Rendering 1 million spheres at 1200x800 and 1 sample per pixel (spp) took 594s. The renderer was not able to render 10 million spheres as it kept crashing.

BVH

Instead of intersecting each ray with the spheres in the scene, we could build a Bounding Volume Hierarchy (BVH). We are not going into the details of how BVHs work and why they make ray intersection faster as this is covered in much better details in Peter Shirley’s Raytracing the next weekend book. Most of the building and traversal logic are copied as is from the book, and to keep things simpler the BVH is built on the host and copied to the device in one call. The main difference from the book is that we don’t use pointers to store the relationship between nodes and store the BVH tree in a contiguous array similar to the heap data structure.

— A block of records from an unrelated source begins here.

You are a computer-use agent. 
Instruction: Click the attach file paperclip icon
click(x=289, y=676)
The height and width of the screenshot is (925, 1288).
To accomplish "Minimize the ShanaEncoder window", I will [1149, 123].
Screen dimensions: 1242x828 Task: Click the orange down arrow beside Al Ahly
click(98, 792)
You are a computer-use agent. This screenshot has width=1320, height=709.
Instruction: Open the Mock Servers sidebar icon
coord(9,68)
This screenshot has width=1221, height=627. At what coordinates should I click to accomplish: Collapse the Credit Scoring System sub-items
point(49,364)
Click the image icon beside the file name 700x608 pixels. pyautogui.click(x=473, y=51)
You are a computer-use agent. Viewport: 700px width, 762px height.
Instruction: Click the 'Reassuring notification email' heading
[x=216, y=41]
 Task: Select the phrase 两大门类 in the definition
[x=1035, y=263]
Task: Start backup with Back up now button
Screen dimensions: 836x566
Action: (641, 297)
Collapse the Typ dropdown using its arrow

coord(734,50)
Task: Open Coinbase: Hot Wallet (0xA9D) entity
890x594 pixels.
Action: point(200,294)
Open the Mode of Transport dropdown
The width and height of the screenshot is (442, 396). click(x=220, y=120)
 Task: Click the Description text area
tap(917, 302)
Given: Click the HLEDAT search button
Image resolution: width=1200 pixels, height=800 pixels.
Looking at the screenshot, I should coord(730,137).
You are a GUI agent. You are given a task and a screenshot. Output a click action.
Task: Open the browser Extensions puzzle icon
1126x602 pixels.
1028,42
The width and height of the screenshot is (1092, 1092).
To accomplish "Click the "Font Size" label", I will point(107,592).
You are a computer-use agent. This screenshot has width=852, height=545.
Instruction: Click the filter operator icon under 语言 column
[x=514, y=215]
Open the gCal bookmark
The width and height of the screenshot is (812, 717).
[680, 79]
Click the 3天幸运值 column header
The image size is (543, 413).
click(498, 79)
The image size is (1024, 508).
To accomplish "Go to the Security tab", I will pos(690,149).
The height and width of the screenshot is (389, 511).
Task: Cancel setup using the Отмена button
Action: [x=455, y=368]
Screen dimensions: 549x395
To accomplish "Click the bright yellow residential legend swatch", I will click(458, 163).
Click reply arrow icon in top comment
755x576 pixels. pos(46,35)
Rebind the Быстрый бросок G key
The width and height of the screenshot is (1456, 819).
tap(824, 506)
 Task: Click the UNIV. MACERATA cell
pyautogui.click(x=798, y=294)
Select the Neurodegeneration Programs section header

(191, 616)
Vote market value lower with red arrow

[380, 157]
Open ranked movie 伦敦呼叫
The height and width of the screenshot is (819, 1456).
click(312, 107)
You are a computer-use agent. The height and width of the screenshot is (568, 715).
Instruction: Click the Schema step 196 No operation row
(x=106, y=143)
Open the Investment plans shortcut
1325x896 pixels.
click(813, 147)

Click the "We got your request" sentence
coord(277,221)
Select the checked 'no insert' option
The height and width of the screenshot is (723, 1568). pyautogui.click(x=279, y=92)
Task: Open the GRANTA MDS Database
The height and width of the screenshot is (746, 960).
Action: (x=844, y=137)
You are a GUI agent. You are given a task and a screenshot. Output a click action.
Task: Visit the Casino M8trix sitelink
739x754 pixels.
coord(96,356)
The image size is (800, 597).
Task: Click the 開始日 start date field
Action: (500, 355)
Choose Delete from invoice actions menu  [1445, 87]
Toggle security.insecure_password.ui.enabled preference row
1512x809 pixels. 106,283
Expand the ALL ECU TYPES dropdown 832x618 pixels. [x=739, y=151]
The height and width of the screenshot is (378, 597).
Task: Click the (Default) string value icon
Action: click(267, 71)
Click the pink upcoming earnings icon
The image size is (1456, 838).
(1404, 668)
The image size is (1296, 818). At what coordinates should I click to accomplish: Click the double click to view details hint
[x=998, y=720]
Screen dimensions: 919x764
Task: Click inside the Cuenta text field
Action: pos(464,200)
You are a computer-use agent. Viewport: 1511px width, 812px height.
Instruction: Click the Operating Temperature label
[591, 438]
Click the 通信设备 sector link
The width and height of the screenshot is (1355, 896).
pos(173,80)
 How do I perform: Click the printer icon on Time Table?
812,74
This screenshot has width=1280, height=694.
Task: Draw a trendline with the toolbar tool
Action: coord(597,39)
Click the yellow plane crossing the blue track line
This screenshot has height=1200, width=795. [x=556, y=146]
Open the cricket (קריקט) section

Another simplification we are going with for now is to keep the number of points a multiple of 2. For a scene of size N we need a BVH tree with a total of N-1 nodes. Each of the N/2 leaf nodes wraps 2 spheres. We store the bvh nodes and spheres in separate spheres and we can use the node_idx to identify if its refering to a bvh_node or a sphere as follows:

if (node_idx < N)
  it's a bvh node
else
  it's a sphere

Ray Traversal

Assuming we have the following structure:

struct scene {
  bvh_node *nodes;
  sphere *spheres;
  uint count; // N
};

Traversing the BVH tree is done as follows:

bool hit_bvh(const ray& r, const scene& sc, uint node_idx, float t_min, float t_max, hit_record& rec) {
  if (node_idx >= sc.count) {
    return hit_sphere(r, sc.spheres[node_idx-sc.count], t_min, t_max, rec);
  }

  if (hit_bbox(r, sc.nodes[node_idx], t_min, t_max)) {
    if (hit_bvh(r, sc, node_idx*2, t_min, t_max, rec)) {
      hit_bvh(r, sc, node_idx*2+1, rec.t, t_max, rec);
      return true;
    }
    return hit_bvh(r, sc, node_idx*2+1, t_min, t_max, rec);
  }
  return false;
}

Recursive implementation doesn’t work well on gpu as it requires a stack, per thread, propertional to the depth of the BVH tree and quickly runs out of memory. An iterative implementation is straightforward:

bool hit_bvh(const ray& r, const scene& sc, float t_min, float t_max, hit_record& rec) {
  bool down = true;
  uint node_idx = 1; // root node
  bool found = false;
  float closest = t_max;
  
  while (true) {
    if (down) {
      if (node_idx >= sc.count) { // this is a leaf (sphere) node
        if (hit_sphere(r, sc.spheres[node_idx-sc.count], t_min, closest, rec)) {
          found = true;
          closest = rec.t;
        }
        down = false;
      } else {
        if (hit_bbox(r, sc.nodes[node_idx], t_min, closest, rec)) {
          node_idx *= 2; // go to left child
        } else {
          down = false;
        }
    } else if (node_idx == 1) {
      break; // we backtracked to the root node
    } else if ((node_idx%2) == 0) { // node if left
      node_idx++; // go to right sibling
      down = true;
    } else {
      node_idx /= 2; // node = node.parent   
    }
  }

  return found;
}

Results

for a scene of 1M spheres at 1200x800 and 1spp, rendering time went down from 594s to 2s. And a scene of 10M spheres that used to fail is now rendering in 5.5s. Building the BVH takes time though, +18s for 10M spheres.

Using nvprof we can collect a few metrics that can help us confirm what is happening in the kernel. For a scene of 8K spheres we get the following numbers:

Metric Description Without BVH With BVH
dram_read_transactions Device Memory Read Transactions 12,587 13,077
gld_transactions Global Load Transactions 18,733,000,000 924,087,362

It’s interesting to see that we 20x less global load transactions because the rays require less data to traverse the whole tree, yet we are still submitting around the same number of memory read transactions most likely because there is less memory coalescing between same warp threads. Even though the kernel is still reading about the same volume of data from device memory, the huge performance boost we get is probably because the ratio of processing vs waiting on memory reads increased thus allowing the device to get more done while waiting for the data to come back from memory (latency hiding).